This is a step by step guide to build an autonomous navigation robot. We use the Arduino microcontroller to control this robot. We have two different programs for this robot. The first enables the robot to drive around and avoid anything that gets in its way. This avoiding obstacles program uses two ultrasonic sensors. Our other program uses 2-D arrays to map out the surrounding area. Based on the values we input into the 2-D array, the robot knows where things around it are. Both programs are included.
Step 1: Materials
We used vex as the frame for our robot, but you can use anything you want to make the structure. In fact, we recommend making the frame from scratch. We also use Vex sensors and vex motors, but even if you use other sensors and motors, (which we recommend that you do) it will work almost exactly the same way.
– (2) ultrasonic sensors (4 for further mapping ability or just to have fun )
– (4) servos (5 for funsies)
– Arduino (we used Uno)
– Perf board (we used Radio Shack 276-150: http://www.radioshack.com/product/index.jsp?productId=2102845)
– Lots of Wires
– (2) 9.6 V Batteries (we used Vex batteries: http://www.vexrobotics.com/276-2220.html)
– (1) 9V Battery (to power the Arduino)
– (4) wheels (5” diameter)
– assorted hardware (nuts, bolts, etc.)
– duct tape is also quite helpful
This tutorial has three more steps.
The first section is about the mechanical aspect.
The second section is about the electronic aspect.

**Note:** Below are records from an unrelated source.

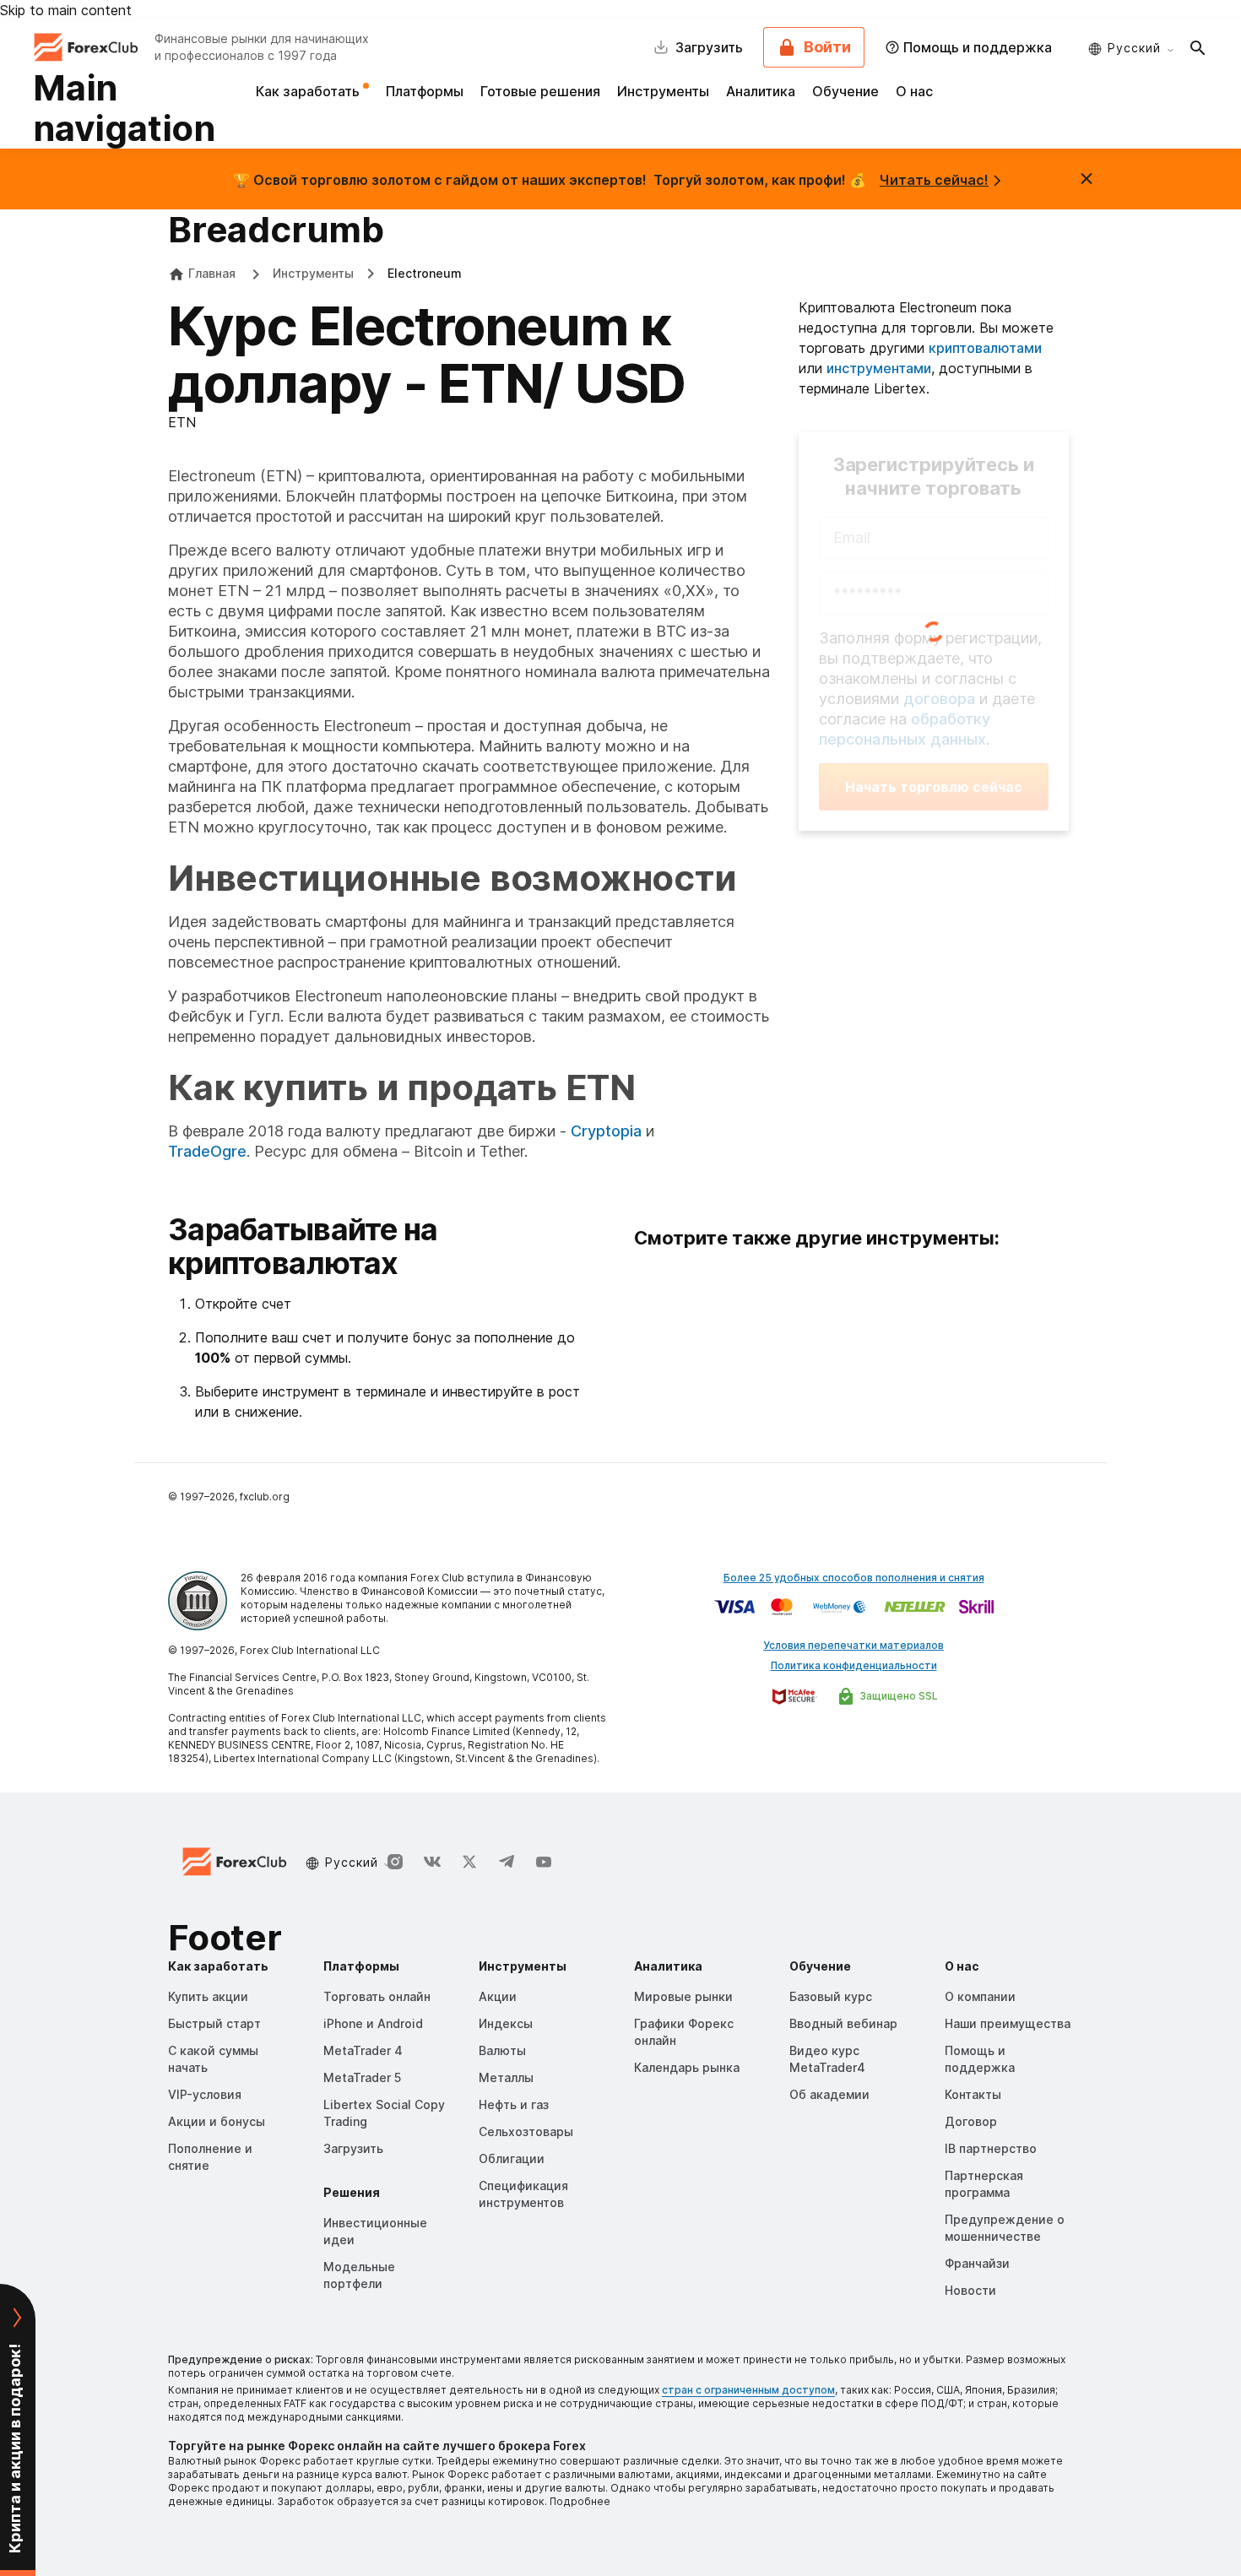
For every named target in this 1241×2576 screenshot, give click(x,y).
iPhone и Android (373, 2023)
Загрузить (353, 2148)
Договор (971, 2121)
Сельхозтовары (526, 2131)
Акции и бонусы (216, 2121)
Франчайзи (977, 2263)
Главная (212, 273)
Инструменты (663, 91)
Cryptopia (606, 1131)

The third section is about the programming.
Step 2: Mechanical
First, we need to build a solid base. We have attached pictures here, but you can make it pretty much however you want. We made three different prototypes of this robot. We will discuss the first two here. Mark I had a truck-like shape. It was pretty big, but that also made it slower and harder to turn. Also, for our purposes, the size was pretty much unnecessary. Therefore, in our second model, we made it much smaller and more compact.

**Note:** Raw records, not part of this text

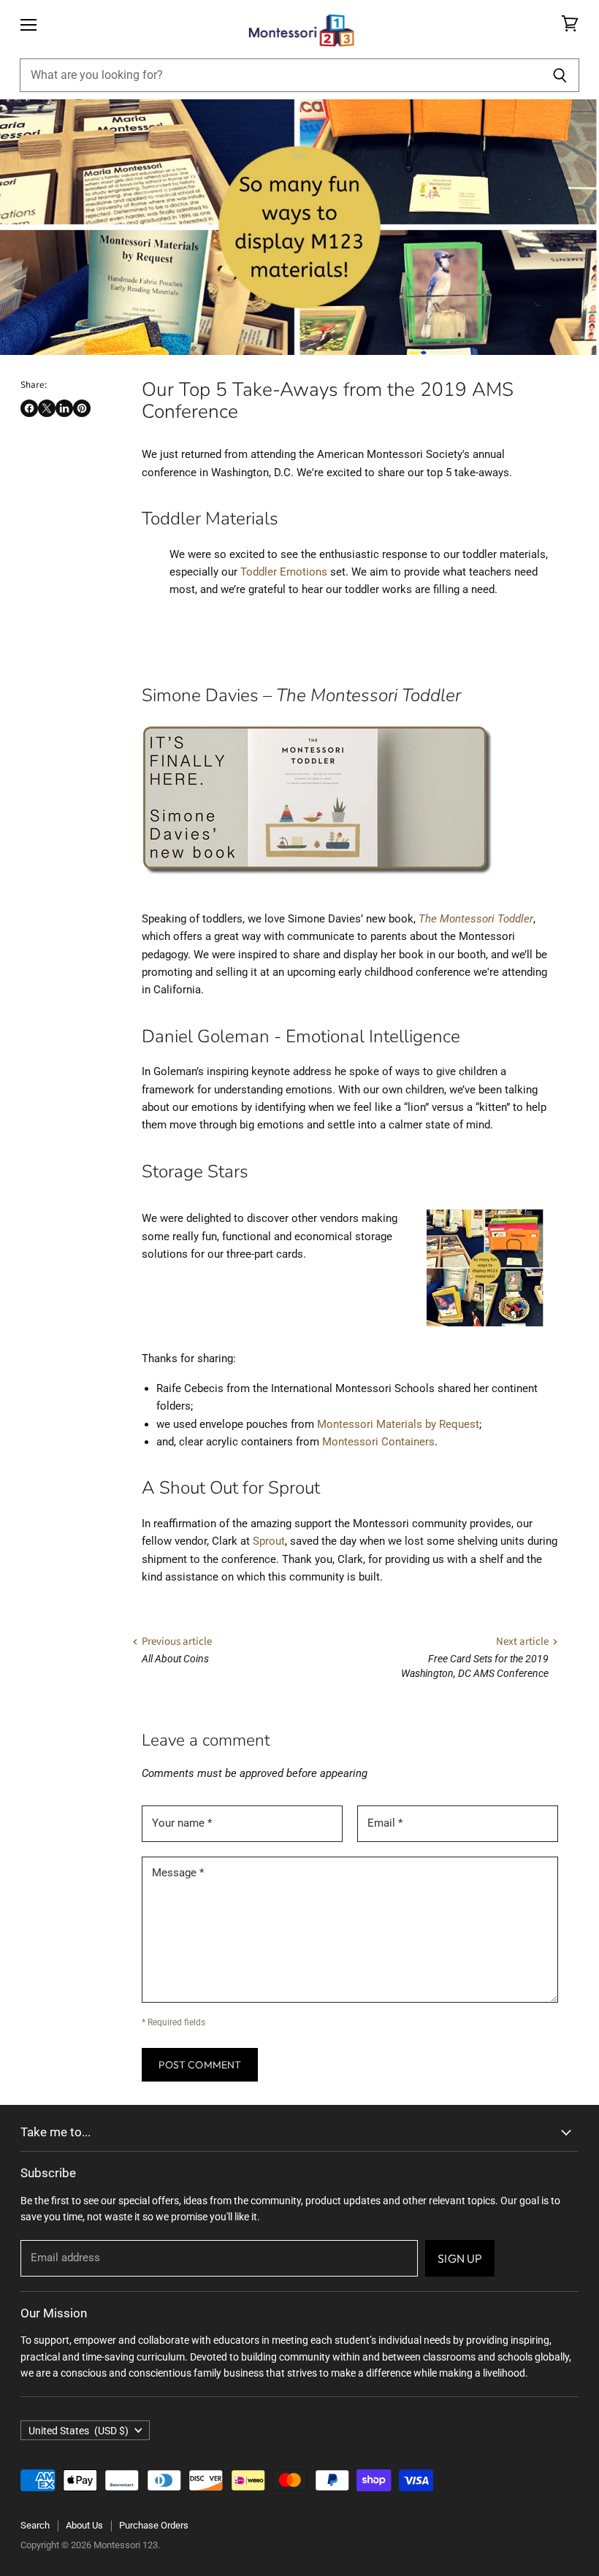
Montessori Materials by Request (398, 1424)
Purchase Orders (153, 2525)
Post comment (200, 2064)
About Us (84, 2525)
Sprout (269, 1541)
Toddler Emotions (283, 571)
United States (78, 2431)
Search (35, 2525)
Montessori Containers (378, 1441)
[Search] (560, 75)
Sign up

Next, we need to add the servos underneath the base so that there is enough space on the outside to attach wheels. We used a four wheel drive. Depending on how strong your servos are, you can use two wheel drive if you want. However, there must be enough space on top of the base to fit the Arduino, PCB, and battery.
Next, add the wheels onto the servos, we added reinforcements outside the wheels to secure the other side of the shaft and keep them from coming off. The two extra wheels at the front are elevated so that if the robot runs into a curb or step, it will be able to climb on top of it. We put duct tape on the back two wheels to reduce the friction so that it turns easier.

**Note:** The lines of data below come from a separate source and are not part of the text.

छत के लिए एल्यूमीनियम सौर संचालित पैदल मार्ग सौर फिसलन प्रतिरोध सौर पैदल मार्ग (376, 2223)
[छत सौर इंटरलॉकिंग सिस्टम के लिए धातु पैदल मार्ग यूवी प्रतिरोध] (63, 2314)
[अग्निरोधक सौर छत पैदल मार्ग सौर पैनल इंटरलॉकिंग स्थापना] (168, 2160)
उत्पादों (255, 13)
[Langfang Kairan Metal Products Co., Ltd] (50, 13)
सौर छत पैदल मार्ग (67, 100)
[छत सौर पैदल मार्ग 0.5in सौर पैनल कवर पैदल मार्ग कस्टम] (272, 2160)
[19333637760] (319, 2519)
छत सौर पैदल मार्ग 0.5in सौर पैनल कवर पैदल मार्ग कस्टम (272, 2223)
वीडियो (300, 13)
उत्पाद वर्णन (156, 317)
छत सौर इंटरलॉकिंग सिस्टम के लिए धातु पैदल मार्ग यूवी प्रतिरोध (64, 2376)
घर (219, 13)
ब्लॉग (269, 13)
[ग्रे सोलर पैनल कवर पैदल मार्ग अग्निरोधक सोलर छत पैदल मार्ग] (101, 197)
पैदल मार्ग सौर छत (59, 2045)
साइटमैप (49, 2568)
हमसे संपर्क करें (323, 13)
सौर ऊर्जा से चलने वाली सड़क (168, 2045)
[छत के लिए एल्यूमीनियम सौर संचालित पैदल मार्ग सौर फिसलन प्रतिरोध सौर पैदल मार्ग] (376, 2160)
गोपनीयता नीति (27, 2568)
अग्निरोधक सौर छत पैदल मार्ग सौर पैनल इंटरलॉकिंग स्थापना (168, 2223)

Next, we added a battery holder. For us, it was easy to take a Vex battery charger and hack it so that it transmits power to the wheels instead of charging the batteries. Take out the circuit board inside and desolder the positive and negative leads that go to the charging port. Next you solder together the black wires from the two battery terminals and solder together the red wires as well. Next, solder a wire each to the red and black wire. This can plug straight into your PCB. Pictures of this battery holder are under the electronics section.
Next, make a mount at the front of the robot for the ultrasonic sensors. If you want to go above and beyond, you can make a mount in the center for a rotating ultrasonic sensor.
We have included pictures of our Mark II design which is a standard four wheel drive as well as our Mark III design which features a crab wheel design. Crab wheel is more complicated to program, but it enables holonomic drive.
Step 3: Electronics
The electronics for this robot are not that hard. If you use the battery holder idea from above, your 9.6 should be connected in parallel. If you aren’t using that idea, connect your batteries in parallel. Then, follow the picture of the circuit board posted here. However, be careful because depending on the size of your base, your servo wires may not be able to reach the circuit board. We are using the same signal wire for servos 1 and 2 and a different signal wire for servos 3 and 4. This is because servos 1 and 2 should always have the same signal while servos 3 and 4 should always have the same signal (because they are on the same side).
If you want to add another sensor or another servo just follow the same pattern as shown in the picture connecting signal to an Arduino pin, 5V to red, and ground to black. Remember that the ground on motors has to be connected to both the Arduino black and the battery black.
We include a rotary encoder on one of our motors just to measure how far it turned. But, this is completely optional.
Step 4: Programming
Here is our sample code for navigation using 2D arrays. Inside the 2D array grid, we input either a 0 or a 1. A 1 represents an object or an obstacle. A 0 represents free space. The robot travels through the 0’s.
Grid navigation:
// THIS IS A PROGRAM TO MAP OUT AN AREA WITH 2D ARRAYS AND THEN NAVIGATE ONLY THROUGH THE
// ZEROS PRESENT. ULTRASONIC SENSORS ARE NOT USED ALTHOUGH THEY ARE INITIALIZED.
// THE ENCODERS ARE ALSO NOT USED BUT ARE INITIALIZED
// @author Pranav
#include “Servo.h”
// Motors
Servo motor1;
Servo motor2;
// Rotary Encoders
int encoderAPin = 4; //Left // pin for the rotary encoderA
int encoderBPin = 2; //Right // pin for the rotary encoderB
int encoderAPosition = 0; // position counter for encoderA
int encoderBPosition = 0; // position counter for encoderB
int signalAInput1; // signal input 1 for encoderA
int signalAInput2; // signal input 2 for encoderA
int signalBInput1; // signal input 1 for encoderB
int signalBInput2; // signal input 2 for encoderB